- [SHORT PROBLEM]: Copy the data below word for word, from the line containing "Task: Click the 60% sell-through rate cell" through the line containing "Action: coord(1045,88)", including both of those lines.

━━ ROWS ━━

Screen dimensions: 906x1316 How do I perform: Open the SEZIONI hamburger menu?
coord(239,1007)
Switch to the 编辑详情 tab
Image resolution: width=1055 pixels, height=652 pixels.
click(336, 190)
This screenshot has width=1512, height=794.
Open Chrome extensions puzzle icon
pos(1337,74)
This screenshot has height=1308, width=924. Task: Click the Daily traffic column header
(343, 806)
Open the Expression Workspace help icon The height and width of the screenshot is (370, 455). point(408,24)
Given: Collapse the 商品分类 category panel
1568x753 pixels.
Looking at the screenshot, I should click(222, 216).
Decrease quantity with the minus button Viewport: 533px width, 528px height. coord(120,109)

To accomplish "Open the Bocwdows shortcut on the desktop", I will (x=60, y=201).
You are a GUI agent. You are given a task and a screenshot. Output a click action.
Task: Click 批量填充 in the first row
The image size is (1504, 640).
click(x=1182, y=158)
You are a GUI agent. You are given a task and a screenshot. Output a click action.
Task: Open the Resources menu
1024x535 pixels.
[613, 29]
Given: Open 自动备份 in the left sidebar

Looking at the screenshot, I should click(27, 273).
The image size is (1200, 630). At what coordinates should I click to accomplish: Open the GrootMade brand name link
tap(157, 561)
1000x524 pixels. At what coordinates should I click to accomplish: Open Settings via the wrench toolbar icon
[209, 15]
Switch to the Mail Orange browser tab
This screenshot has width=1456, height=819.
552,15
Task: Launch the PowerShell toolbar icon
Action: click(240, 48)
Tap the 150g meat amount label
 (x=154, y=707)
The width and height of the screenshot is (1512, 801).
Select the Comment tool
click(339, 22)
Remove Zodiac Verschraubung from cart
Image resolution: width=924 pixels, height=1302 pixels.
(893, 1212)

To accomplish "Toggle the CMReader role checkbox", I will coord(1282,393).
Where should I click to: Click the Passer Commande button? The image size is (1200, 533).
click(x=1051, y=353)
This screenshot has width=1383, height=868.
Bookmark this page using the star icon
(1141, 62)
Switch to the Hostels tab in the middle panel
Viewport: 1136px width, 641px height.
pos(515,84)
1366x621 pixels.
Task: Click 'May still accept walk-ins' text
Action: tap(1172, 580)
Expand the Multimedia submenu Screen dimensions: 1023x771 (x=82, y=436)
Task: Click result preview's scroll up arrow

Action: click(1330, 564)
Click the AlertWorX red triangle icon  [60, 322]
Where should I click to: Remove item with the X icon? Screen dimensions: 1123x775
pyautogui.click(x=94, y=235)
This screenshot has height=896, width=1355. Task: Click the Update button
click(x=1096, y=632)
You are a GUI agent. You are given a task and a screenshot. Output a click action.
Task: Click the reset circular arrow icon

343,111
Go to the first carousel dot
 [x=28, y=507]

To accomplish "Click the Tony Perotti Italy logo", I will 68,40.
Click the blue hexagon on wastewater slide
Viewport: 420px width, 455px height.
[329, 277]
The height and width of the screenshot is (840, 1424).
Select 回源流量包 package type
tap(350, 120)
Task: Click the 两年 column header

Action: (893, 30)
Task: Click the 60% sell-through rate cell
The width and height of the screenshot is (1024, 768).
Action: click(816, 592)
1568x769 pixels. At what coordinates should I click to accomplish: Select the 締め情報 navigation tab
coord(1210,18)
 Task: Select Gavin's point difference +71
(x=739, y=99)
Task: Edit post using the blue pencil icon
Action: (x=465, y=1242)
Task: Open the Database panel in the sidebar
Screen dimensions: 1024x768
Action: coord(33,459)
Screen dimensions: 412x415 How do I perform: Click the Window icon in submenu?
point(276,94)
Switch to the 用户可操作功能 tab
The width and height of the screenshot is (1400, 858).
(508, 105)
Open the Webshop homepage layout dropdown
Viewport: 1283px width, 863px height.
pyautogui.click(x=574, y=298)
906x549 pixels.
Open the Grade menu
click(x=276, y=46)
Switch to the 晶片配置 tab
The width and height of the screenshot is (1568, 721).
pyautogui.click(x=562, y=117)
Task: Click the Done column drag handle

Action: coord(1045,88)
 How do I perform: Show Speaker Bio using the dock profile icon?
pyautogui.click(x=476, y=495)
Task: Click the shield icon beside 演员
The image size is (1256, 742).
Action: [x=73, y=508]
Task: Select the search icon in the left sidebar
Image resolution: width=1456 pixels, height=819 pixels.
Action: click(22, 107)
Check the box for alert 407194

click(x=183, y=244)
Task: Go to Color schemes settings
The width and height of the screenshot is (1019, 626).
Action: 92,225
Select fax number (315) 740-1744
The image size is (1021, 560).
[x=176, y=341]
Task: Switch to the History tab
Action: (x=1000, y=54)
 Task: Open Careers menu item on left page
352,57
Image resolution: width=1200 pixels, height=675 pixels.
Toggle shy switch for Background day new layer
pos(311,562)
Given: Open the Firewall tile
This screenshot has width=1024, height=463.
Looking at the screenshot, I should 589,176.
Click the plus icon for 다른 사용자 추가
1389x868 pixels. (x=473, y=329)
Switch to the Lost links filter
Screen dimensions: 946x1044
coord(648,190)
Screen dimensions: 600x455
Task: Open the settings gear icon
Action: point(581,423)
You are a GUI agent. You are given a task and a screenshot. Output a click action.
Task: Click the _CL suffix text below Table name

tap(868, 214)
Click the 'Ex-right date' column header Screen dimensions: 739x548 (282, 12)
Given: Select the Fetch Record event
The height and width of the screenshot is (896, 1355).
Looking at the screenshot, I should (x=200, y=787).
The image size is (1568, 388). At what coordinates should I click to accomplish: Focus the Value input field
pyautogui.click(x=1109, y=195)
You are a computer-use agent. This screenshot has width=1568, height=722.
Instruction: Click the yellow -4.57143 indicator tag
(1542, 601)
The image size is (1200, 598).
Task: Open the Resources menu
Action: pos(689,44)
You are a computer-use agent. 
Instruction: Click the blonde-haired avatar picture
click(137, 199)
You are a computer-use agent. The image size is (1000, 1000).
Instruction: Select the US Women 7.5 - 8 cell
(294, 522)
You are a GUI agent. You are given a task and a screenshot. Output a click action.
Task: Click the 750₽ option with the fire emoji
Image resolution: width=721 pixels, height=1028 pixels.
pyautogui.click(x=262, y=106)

━━━

- [EXPECTED ANSWER]:
Task: Click the 60% sell-through rate cell
The width and height of the screenshot is (1024, 768).
Action: click(816, 592)
1568x769 pixels. At what coordinates should I click to accomplish: Select the 締め情報 navigation tab
coord(1210,18)
 Task: Select Gavin's point difference +71
(x=739, y=99)
Task: Edit post using the blue pencil icon
Action: (x=465, y=1242)
Task: Open the Database panel in the sidebar
Screen dimensions: 1024x768
Action: coord(33,459)
Screen dimensions: 412x415 How do I perform: Click the Window icon in submenu?
point(276,94)
Switch to the 用户可操作功能 tab
The width and height of the screenshot is (1400, 858).
(508, 105)
Open the Webshop homepage layout dropdown
Viewport: 1283px width, 863px height.
pyautogui.click(x=574, y=298)
906x549 pixels.
Open the Grade menu
click(x=276, y=46)
Switch to the 晶片配置 tab
The width and height of the screenshot is (1568, 721).
pyautogui.click(x=562, y=117)
Task: Click the Done column drag handle

Action: coord(1045,88)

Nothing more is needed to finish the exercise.